Des dynamiques de prix de plus en plus territorialisées
En Île-de-France, après plusieurs années de correction, les prix semblent atteindre un point bas. Sur un an, la baisse se situe encore autour de –3 % à –5 %, avec des disparités marquées : Paris intra-muros oscille entre –4 % et –6 %, tandis que la grande couronne résiste mieux. Le ralentissement de la baisse observé début 2026 traduit un début de stabilisation qui reste fragile.
En Provence-Alpes-Côte d’Azur (PACA), le marché reste sous tension mais amorce un léger repli. Les prix reculent globalement de –1 % à –3 % sur un an, avec des ajustements plus visibles sur les marchés les plus chers. Nice enregistre ainsi une correction modérée (environ –0,7 % récemment), tandis que Marseille conserve un certain dynamisme, portée par une demande soutenue et des prix encore attractifs à l’échelle nationale.
En Auvergne-Rhône-Alpes (AURA), la situation est intermédiaire.

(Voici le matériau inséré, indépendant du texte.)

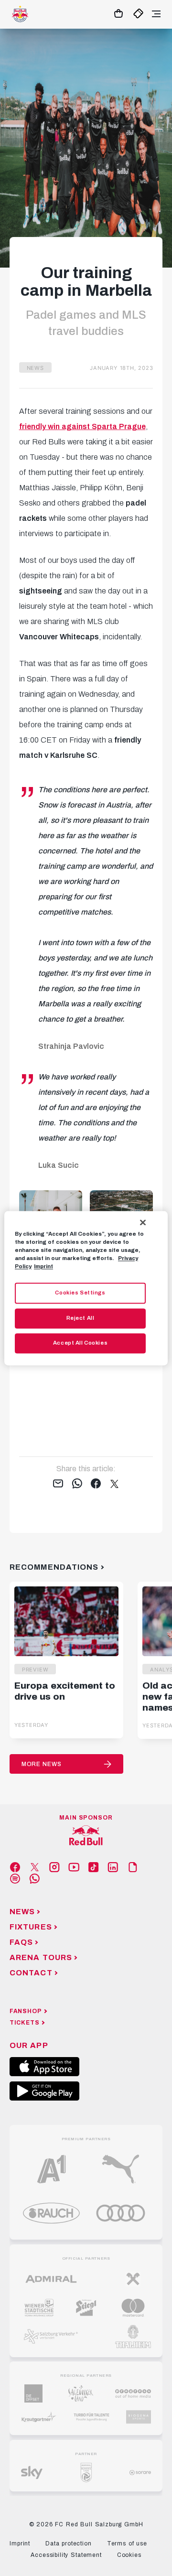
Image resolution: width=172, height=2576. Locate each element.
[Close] (142, 1222)
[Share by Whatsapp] (77, 1484)
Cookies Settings (80, 1292)
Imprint (43, 1266)
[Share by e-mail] (58, 1484)
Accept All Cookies (80, 1343)
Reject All (80, 1318)
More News (42, 1764)
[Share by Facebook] (95, 1484)
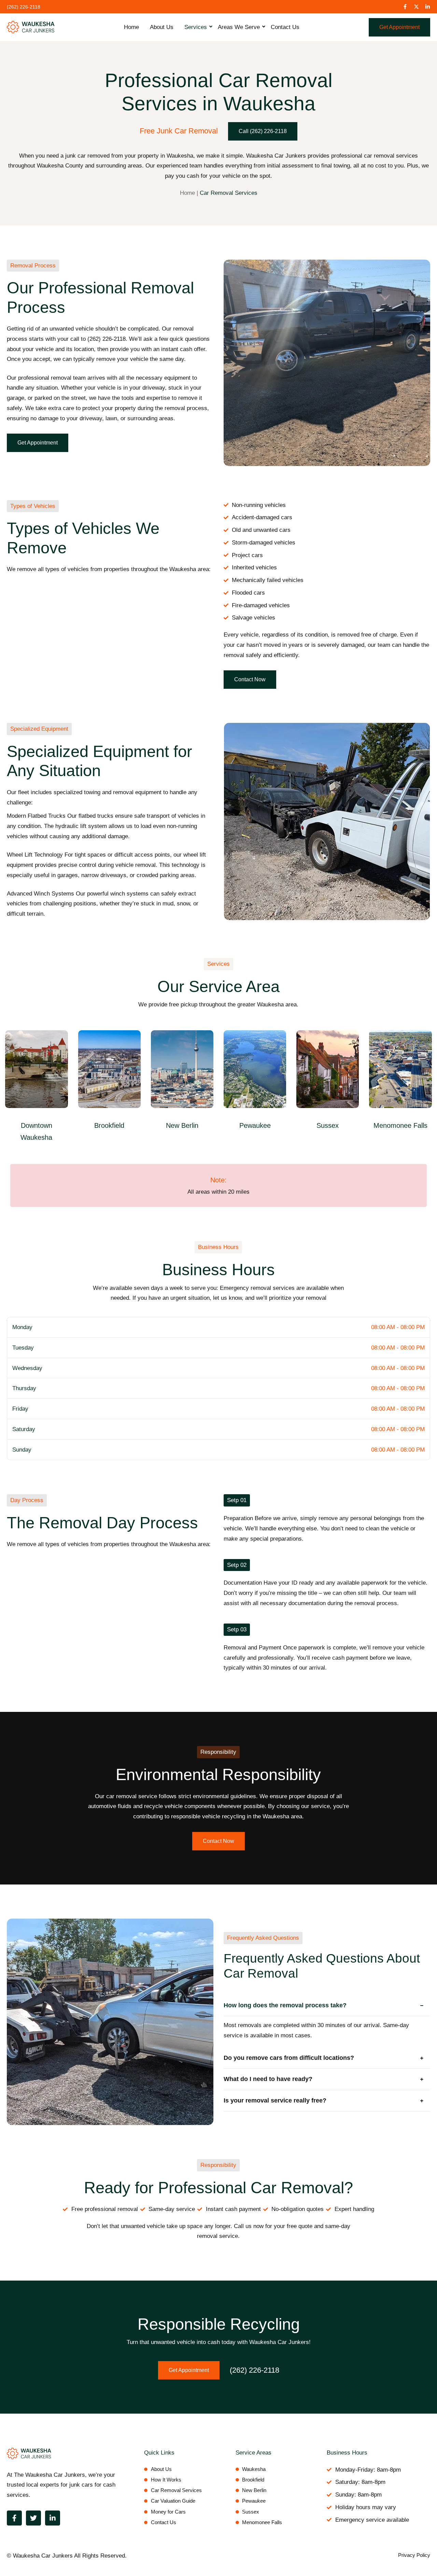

Après plusieurs années de hausse, Lyon a connu une correction sensible (–5 % à –8 % sur deux ans), mais les prix tendent désormais à se stabiliser. Dans les villes moyennes de la région, la tendance est plus favorable, certaines enregistrant même de légères hausses, portées par les effets de report.
En Corse, enfin, le marché demeure atypique. Après une forte progression post-Covid, liée à l’attractivité résidentielle et touristique, les prix se stabilisent à des niveaux élevés. Sur un an, l’évolution oscille entre 0 % et +2 %, avec des tensions persistantes dans les deux grandes agglomérations. Malgré tout, les délais de revente s’allongent en particulier pour les résidences secondaires. Le niveau de prix et le poids des impôts (taxe d’habitation) auxquels s’ajoutent le coût des transports expliquent la moindre appétence des continentaux pour les résidences secondaires. La demande de prêts immobiliers serait en forte baisse depuis le début de l’année.